### What needs to be done
Edit the lines starting at the one containing "Image resolution: width=2560" and ending at the one containing "pos(923,41)": change "Wi-Fi" to "Bluetooth" and keep everything else identical. Output only those lines.

### Dataset rows

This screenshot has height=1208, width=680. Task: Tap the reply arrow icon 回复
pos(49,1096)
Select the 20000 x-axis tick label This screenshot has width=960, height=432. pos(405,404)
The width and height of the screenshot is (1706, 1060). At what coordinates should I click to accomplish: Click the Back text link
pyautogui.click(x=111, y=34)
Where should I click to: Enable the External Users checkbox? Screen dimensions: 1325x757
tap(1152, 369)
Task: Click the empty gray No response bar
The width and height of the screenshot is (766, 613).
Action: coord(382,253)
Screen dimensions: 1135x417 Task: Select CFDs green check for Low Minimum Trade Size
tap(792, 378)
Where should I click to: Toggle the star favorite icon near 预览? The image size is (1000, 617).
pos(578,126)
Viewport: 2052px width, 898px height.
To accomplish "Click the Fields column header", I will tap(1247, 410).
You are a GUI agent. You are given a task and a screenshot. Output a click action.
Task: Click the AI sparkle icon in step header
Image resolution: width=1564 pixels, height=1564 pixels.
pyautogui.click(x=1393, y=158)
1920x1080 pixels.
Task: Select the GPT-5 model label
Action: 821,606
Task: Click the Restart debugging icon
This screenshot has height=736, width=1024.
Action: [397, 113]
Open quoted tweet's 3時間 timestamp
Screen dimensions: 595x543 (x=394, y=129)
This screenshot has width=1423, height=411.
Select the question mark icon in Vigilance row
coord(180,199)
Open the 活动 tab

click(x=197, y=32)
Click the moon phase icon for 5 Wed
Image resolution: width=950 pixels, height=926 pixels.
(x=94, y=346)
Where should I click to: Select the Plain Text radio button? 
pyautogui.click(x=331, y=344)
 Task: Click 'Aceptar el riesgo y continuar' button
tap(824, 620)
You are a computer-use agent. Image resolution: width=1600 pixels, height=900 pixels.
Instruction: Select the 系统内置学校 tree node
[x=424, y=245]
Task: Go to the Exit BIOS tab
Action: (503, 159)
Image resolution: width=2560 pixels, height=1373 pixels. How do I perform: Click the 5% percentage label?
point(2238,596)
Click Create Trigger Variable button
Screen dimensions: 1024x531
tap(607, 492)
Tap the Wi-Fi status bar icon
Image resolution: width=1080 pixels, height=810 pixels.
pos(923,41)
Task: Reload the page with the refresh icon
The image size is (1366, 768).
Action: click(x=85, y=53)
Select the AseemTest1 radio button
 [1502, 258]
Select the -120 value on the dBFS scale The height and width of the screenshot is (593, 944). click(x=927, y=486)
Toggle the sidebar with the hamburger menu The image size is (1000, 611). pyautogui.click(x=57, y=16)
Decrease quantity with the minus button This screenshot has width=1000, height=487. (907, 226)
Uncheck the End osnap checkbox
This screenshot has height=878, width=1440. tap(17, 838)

### Solution to the problem
Image resolution: width=2560 pixels, height=1373 pixels. How do I perform: Click the 5% percentage label?
point(2238,596)
Click Create Trigger Variable button
Screen dimensions: 1024x531
tap(607, 492)
Tap the Bluetooth status bar icon
Image resolution: width=1080 pixels, height=810 pixels.
pos(923,41)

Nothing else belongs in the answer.